Given exercise
Format each line of the material below as a Markdown table with two columns, Row and Line. Number the rows in order and omit any blank lines.

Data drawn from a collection

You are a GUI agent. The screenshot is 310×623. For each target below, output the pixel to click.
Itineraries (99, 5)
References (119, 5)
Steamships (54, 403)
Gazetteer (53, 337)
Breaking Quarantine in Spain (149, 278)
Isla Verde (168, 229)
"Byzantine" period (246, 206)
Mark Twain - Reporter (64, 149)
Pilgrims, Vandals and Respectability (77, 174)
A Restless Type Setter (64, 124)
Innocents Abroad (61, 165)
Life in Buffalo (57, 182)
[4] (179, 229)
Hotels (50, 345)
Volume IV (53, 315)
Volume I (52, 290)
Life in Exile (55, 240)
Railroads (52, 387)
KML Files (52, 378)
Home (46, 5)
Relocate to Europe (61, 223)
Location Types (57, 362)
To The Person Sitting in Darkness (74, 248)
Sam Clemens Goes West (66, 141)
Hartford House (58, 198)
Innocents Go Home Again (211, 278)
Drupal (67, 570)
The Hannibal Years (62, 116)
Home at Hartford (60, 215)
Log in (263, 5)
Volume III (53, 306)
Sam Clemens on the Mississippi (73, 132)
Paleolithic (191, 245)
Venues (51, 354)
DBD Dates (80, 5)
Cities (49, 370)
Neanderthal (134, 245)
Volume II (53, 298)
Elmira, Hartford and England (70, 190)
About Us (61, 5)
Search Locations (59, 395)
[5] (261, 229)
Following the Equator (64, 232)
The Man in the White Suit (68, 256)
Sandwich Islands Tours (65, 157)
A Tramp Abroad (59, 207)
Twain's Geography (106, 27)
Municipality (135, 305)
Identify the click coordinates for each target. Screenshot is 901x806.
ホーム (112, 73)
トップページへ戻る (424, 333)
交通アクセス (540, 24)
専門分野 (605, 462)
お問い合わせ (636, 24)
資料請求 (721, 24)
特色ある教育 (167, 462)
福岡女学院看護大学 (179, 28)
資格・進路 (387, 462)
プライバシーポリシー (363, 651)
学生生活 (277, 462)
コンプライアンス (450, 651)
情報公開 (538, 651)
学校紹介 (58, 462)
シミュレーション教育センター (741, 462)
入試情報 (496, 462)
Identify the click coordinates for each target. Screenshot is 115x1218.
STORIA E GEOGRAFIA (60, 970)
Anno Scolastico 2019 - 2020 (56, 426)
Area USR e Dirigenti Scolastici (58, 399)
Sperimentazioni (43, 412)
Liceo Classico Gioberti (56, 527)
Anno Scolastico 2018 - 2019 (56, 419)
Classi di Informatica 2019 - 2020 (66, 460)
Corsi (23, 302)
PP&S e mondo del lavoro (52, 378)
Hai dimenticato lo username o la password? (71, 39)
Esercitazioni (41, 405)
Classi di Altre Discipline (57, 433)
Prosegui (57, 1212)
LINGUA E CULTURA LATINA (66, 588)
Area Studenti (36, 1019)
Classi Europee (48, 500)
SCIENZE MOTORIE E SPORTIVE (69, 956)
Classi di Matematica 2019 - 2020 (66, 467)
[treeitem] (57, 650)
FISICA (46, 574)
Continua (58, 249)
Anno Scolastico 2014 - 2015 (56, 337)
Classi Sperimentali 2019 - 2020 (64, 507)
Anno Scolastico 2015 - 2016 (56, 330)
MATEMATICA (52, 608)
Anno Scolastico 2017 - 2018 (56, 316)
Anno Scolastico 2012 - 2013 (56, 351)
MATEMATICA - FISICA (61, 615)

Expected answer
| Row | Line |
|---|---|
| 1 | You are a GUI agent. The screenshot is 310×623. For each target below, output the pixel to click. |
| 2 | Itineraries (99, 5) |
| 3 | References (119, 5) |
| 4 | Steamships (54, 403) |
| 5 | Gazetteer (53, 337) |
| 6 | Breaking Quarantine in Spain (149, 278) |
| 7 | Isla Verde (168, 229) |
| 8 | "Byzantine" period (246, 206) |
| 9 | Mark Twain - Reporter (64, 149) |
| 10 | Pilgrims, Vandals and Respectability (77, 174) |
| 11 | A Restless Type Setter (64, 124) |
| 12 | Innocents Abroad (61, 165) |
| 13 | Life in Buffalo (57, 182) |
| 14 | [4] (179, 229) |
| 15 | Hotels (50, 345) |
| 16 | Volume IV (53, 315) |
| 17 | Volume I (52, 290) |
| 18 | Life in Exile (55, 240) |
| 19 | Railroads (52, 387) |
| 20 | KML Files (52, 378) |
| 21 | Home (46, 5) |
| 22 | Relocate to Europe (61, 223) |
| 23 | Location Types (57, 362) |
| 24 | To The Person Sitting in Darkness (74, 248) |
| 25 | Sam Clemens Goes West (66, 141) |
| 26 | Hartford House (58, 198) |
| 27 | Innocents Go Home Again (211, 278) |
| 28 | Drupal (67, 570) |
| 29 | The Hannibal Years (62, 116) |
| 30 | Home at Hartford (60, 215) |
| 31 | Log in (263, 5) |
| 32 | Volume III (53, 306) |
| 33 | Sam Clemens on the Mississippi (73, 132) |
| 34 | Paleolithic (191, 245) |
| 35 | Venues (51, 354) |
| 36 | DBD Dates (80, 5) |
| 37 | Cities (49, 370) |
| 38 | Neanderthal (134, 245) |
| 39 | Volume II (53, 298) |
| 40 | Elmira, Hartford and England (70, 190) |
| 41 | About Us (61, 5) |
| 42 | Search Locations (59, 395) |
| 43 | [5] (261, 229) |
| 44 | Following the Equator (64, 232) |
| 45 | The Man in the White Suit (68, 256) |
| 46 | Sandwich Islands Tours (65, 157) |
| 47 | A Tramp Abroad (59, 207) |
| 48 | Twain's Geography (106, 27) |
| 49 | Municipality (135, 305) |
| 50 | Identify the click coordinates for each target. Screenshot is 901x806. |
| 51 | ホーム (112, 73) |
| 52 | トップページへ戻る (424, 333) |
| 53 | 交通アクセス (540, 24) |
| 54 | 専門分野 (605, 462) |
| 55 | お問い合わせ (636, 24) |
| 56 | 資料請求 (721, 24) |
| 57 | 特色ある教育 (167, 462) |
| 58 | 福岡女学院看護大学 (179, 28) |
| 59 | 資格・進路 (387, 462) |
| 60 | プライバシーポリシー (363, 651) |
| 61 | 学生生活 (277, 462) |
| 62 | コンプライアンス (450, 651) |
| 63 | 情報公開 (538, 651) |
| 64 | 学校紹介 (58, 462) |
| 65 | シミュレーション教育センター (741, 462) |
| 66 | 入試情報 (496, 462) |
| 67 | Identify the click coordinates for each target. Screenshot is 115x1218. |
| 68 | STORIA E GEOGRAFIA (60, 970) |
| 69 | Anno Scolastico 2019 - 2020 (56, 426) |
| 70 | Area USR e Dirigenti Scolastici (58, 399) |
| 71 | Sperimentazioni (43, 412) |
| 72 | Liceo Classico Gioberti (56, 527) |
| 73 | Anno Scolastico 2018 - 2019 (56, 419) |
| 74 | Classi di Informatica 2019 - 2020 (66, 460) |
| 75 | Corsi (23, 302) |
| 76 | PP&S e mondo del lavoro (52, 378) |
| 77 | Hai dimenticato lo username o la password? (71, 39) |
| 78 | Esercitazioni (41, 405) |
| 79 | Classi di Altre Discipline (57, 433) |
| 80 | Prosegui (57, 1212) |
| 81 | LINGUA E CULTURA LATINA (66, 588) |
| 82 | Area Studenti (36, 1019) |
| 83 | Classi Europee (48, 500) |
| 84 | SCIENZE MOTORIE E SPORTIVE (69, 956) |
| 85 | Classi di Matematica 2019 - 2020 (66, 467) |
| 86 | [treeitem] (57, 650) |
| 87 | FISICA (46, 574) |
| 88 | Continua (58, 249) |
| 89 | Anno Scolastico 2014 - 2015 (56, 337) |
| 90 | Classi Sperimentali 2019 - 2020 (64, 507) |
| 91 | Anno Scolastico 2015 - 2016 (56, 330) |
| 92 | MATEMATICA (52, 608) |
| 93 | Anno Scolastico 2017 - 2018 (56, 316) |
| 94 | Anno Scolastico 2012 - 2013 (56, 351) |
| 95 | MATEMATICA - FISICA (61, 615) |